• _Provided entries_
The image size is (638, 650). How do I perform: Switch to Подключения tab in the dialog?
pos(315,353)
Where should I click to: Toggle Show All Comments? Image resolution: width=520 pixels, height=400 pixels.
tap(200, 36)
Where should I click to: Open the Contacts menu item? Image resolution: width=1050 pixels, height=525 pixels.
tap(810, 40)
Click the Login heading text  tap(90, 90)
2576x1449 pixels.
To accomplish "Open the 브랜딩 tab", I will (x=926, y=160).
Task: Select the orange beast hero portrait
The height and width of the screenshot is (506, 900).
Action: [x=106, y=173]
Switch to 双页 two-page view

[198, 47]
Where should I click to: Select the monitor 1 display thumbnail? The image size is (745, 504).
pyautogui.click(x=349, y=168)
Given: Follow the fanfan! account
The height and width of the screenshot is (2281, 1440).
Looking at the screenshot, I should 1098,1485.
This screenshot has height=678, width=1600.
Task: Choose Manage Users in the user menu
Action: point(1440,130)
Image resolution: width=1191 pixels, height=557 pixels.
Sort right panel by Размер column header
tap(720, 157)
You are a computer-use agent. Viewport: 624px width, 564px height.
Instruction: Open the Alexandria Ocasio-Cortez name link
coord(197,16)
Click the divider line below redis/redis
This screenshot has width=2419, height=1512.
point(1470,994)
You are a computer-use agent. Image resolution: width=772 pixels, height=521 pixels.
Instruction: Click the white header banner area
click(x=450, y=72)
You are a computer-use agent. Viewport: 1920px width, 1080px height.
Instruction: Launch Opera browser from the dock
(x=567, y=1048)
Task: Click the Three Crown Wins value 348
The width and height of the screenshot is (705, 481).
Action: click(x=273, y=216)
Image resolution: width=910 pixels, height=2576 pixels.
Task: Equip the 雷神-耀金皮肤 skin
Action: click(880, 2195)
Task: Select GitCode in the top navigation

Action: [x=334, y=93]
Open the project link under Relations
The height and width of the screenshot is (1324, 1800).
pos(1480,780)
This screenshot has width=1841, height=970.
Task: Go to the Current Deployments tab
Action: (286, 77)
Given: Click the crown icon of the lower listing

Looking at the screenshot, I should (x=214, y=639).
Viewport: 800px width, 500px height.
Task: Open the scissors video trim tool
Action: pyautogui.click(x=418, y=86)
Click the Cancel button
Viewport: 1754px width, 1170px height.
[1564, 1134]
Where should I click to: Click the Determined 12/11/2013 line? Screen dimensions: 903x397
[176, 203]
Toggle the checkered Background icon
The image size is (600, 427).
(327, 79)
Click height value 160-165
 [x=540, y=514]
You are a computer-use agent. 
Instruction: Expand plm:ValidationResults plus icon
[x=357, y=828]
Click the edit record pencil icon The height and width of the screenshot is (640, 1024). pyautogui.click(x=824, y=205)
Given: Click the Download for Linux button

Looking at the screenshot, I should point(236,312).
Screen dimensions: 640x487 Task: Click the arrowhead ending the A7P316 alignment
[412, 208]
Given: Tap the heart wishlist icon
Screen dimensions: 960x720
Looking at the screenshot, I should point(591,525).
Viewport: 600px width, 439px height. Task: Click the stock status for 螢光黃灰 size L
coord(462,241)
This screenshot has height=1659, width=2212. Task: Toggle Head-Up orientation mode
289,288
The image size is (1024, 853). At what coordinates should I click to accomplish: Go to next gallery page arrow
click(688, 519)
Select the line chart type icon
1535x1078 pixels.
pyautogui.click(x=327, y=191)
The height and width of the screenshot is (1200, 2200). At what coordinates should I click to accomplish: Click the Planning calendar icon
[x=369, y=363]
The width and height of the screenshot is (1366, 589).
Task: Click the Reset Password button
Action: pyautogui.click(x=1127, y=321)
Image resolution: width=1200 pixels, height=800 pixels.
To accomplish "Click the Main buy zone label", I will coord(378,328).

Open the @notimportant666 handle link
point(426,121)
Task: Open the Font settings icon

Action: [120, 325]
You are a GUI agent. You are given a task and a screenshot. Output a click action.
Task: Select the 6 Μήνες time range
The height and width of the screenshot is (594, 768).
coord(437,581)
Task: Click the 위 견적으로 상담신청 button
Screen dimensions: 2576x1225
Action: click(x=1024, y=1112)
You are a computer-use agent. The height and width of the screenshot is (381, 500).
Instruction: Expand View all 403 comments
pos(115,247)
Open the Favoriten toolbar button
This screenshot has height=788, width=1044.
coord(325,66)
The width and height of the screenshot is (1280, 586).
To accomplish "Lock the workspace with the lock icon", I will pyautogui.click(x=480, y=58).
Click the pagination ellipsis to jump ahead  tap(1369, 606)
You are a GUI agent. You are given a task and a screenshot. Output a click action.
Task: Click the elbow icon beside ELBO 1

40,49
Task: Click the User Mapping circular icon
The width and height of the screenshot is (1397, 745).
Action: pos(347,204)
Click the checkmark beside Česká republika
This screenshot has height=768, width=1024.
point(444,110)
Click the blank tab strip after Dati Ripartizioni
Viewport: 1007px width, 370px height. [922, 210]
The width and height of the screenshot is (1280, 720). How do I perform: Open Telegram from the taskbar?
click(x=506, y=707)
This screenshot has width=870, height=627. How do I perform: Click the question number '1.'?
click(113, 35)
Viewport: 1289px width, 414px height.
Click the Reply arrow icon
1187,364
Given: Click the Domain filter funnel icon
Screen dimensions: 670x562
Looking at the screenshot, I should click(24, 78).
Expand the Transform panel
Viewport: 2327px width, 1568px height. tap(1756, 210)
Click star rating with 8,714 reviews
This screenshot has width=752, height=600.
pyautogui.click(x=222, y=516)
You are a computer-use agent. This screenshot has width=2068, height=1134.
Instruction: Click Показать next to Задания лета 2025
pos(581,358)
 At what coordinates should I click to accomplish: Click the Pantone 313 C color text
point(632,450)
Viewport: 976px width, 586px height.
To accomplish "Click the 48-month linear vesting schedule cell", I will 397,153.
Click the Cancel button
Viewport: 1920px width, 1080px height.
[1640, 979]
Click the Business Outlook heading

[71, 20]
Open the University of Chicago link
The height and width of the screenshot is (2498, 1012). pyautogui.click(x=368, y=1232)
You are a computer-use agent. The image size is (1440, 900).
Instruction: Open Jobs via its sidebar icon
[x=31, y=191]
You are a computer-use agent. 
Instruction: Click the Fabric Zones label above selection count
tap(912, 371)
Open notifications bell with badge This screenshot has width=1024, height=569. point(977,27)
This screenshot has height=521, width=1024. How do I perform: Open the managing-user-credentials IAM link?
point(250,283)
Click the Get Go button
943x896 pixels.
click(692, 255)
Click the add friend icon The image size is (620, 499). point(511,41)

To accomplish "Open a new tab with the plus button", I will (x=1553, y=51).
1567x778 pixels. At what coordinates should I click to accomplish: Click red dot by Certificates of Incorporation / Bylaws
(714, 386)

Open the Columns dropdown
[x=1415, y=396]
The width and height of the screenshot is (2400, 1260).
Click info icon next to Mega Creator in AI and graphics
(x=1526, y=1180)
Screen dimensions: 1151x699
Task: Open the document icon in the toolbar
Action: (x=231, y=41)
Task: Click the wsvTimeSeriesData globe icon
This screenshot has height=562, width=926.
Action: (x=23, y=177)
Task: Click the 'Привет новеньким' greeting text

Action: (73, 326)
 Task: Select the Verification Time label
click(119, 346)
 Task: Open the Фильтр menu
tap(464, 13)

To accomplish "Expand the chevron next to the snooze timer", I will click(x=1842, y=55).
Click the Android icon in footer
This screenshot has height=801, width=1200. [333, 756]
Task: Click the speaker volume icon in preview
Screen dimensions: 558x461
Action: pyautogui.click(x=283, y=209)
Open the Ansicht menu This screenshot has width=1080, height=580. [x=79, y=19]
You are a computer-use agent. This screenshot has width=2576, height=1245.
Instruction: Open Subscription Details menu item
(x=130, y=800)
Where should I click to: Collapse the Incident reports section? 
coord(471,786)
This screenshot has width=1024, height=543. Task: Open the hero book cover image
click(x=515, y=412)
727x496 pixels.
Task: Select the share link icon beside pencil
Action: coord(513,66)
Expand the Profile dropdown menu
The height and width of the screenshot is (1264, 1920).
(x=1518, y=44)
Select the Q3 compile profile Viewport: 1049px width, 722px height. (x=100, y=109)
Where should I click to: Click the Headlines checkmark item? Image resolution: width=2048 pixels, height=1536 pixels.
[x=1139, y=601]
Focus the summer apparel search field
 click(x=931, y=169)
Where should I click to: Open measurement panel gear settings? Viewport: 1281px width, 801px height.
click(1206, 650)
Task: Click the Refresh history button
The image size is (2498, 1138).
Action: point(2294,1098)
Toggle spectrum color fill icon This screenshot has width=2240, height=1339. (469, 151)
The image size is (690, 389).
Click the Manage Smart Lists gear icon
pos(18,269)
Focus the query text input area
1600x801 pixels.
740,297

• _Goal_
Rewrite the records starting with the line with "The width and height of the screenshot is (2400, 1260)." and going on through the line with "Action: (x=231, y=41)", replacing "info icon" with "help icon" and leaving everything else unchanged. Return only those lines.

• _Task answer_
The width and height of the screenshot is (2400, 1260).
Click help icon next to Mega Creator in AI and graphics
(x=1526, y=1180)
Screen dimensions: 1151x699
Task: Open the document icon in the toolbar
Action: (x=231, y=41)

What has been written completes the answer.